Stored items:
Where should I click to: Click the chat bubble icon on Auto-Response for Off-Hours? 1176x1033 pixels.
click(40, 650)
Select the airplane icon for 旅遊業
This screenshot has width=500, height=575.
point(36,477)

• [What to produce]
Transcribe all entries exactly as they are given.

• [Answer space]
Where should I click to: Click the chat bubble icon on Auto-Response for Off-Hours? 1176x1033 pixels.
click(40, 650)
Select the airplane icon for 旅遊業
This screenshot has width=500, height=575.
point(36,477)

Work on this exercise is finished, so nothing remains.